Data to use:

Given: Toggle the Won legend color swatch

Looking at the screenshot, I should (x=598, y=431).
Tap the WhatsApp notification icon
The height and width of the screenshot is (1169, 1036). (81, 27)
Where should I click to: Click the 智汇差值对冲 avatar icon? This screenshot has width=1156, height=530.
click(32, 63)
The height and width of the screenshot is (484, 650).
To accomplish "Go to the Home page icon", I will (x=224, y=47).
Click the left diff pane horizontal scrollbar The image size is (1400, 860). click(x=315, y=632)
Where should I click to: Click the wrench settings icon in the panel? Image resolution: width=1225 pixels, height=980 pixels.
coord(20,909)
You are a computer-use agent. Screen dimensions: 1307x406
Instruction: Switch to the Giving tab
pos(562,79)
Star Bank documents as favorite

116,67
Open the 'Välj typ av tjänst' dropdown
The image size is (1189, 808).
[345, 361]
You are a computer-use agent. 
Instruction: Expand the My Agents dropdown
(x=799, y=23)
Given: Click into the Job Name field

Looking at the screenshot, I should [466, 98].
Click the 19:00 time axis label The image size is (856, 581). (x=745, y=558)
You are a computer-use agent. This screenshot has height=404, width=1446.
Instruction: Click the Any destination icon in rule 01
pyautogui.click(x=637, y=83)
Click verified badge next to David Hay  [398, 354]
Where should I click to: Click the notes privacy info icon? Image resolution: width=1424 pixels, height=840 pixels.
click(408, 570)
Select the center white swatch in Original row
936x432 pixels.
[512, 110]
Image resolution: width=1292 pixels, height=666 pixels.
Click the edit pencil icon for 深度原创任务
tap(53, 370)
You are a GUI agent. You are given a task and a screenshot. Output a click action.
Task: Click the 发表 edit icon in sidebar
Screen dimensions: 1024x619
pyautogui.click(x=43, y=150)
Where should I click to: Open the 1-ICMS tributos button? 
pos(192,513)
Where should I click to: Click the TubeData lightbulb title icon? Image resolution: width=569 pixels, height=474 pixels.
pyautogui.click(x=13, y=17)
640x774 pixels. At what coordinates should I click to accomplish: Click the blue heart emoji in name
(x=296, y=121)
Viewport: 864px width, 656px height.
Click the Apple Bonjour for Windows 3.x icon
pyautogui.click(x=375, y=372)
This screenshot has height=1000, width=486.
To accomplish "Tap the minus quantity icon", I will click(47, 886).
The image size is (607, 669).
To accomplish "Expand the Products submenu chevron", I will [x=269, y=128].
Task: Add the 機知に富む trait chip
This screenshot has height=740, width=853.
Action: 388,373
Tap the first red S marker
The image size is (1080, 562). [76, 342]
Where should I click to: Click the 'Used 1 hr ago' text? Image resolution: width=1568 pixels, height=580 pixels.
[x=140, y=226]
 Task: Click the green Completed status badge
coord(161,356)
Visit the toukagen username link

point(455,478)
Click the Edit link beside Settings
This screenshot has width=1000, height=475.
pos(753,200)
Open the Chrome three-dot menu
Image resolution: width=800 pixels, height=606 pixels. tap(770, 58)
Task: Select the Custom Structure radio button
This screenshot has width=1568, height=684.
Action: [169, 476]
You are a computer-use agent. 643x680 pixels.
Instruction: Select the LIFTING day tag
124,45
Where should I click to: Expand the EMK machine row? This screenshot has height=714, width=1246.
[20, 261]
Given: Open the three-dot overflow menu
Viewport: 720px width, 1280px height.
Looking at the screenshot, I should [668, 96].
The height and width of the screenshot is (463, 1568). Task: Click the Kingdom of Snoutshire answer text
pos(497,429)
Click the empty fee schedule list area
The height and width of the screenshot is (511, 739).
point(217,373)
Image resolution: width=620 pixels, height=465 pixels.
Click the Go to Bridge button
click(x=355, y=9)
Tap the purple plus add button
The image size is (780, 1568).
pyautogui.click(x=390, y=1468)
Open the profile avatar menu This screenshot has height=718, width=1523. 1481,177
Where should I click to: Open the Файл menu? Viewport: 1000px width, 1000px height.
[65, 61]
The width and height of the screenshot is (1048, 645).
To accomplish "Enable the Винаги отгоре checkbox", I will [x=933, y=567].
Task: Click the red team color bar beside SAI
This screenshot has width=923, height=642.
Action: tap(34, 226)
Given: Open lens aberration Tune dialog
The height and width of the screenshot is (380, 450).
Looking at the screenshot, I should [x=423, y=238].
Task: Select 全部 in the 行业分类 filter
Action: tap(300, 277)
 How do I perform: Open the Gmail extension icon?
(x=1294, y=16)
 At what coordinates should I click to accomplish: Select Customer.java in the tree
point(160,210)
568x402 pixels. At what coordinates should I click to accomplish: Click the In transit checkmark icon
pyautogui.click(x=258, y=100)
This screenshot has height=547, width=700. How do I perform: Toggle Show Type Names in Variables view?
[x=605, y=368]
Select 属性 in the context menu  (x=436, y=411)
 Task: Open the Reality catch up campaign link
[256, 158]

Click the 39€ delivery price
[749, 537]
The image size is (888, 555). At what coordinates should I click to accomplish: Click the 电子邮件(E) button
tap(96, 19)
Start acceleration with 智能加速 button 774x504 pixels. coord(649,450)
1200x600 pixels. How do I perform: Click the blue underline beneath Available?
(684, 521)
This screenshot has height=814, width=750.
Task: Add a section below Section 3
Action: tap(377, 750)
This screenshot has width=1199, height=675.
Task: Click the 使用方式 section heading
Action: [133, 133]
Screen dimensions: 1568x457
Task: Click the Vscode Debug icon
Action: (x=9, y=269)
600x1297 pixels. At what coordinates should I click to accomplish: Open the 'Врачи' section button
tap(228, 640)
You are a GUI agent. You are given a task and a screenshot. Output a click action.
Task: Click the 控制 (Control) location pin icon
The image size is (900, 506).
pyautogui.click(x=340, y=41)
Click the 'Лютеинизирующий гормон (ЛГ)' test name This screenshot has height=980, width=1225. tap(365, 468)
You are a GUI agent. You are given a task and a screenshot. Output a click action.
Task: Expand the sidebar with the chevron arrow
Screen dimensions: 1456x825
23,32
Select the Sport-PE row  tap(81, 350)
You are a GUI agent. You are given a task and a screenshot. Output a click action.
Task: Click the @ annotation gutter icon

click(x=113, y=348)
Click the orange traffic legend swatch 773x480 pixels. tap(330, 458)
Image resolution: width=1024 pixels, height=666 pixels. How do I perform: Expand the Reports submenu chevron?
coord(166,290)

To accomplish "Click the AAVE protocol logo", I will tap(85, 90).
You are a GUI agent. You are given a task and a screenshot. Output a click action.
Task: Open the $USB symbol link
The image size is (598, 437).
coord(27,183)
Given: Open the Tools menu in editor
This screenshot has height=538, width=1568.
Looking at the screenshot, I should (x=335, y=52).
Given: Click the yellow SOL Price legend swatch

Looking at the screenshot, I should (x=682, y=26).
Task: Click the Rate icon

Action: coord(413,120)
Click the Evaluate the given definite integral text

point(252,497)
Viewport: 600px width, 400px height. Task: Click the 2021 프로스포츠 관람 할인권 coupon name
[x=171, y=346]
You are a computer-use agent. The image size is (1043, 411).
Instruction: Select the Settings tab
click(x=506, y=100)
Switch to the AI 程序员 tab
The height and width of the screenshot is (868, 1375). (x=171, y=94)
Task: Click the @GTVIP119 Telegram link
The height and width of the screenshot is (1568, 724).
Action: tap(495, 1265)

What is being asked: From the records above, reproduce exactly the lines from the one with "Where should I click to: Open the 1-ICMS" to the one with "The image size is (607, 669).", both included, and no others.

Task solution:
Where should I click to: Open the 1-ICMS tributos button? 
pos(192,513)
Where should I click to: Click the TubeData lightbulb title icon? Image resolution: width=569 pixels, height=474 pixels.
pyautogui.click(x=13, y=17)
640x774 pixels. At what coordinates should I click to accomplish: Click the blue heart emoji in name
(x=296, y=121)
Viewport: 864px width, 656px height.
Click the Apple Bonjour for Windows 3.x icon
pyautogui.click(x=375, y=372)
This screenshot has height=1000, width=486.
To accomplish "Tap the minus quantity icon", I will click(47, 886).
The image size is (607, 669).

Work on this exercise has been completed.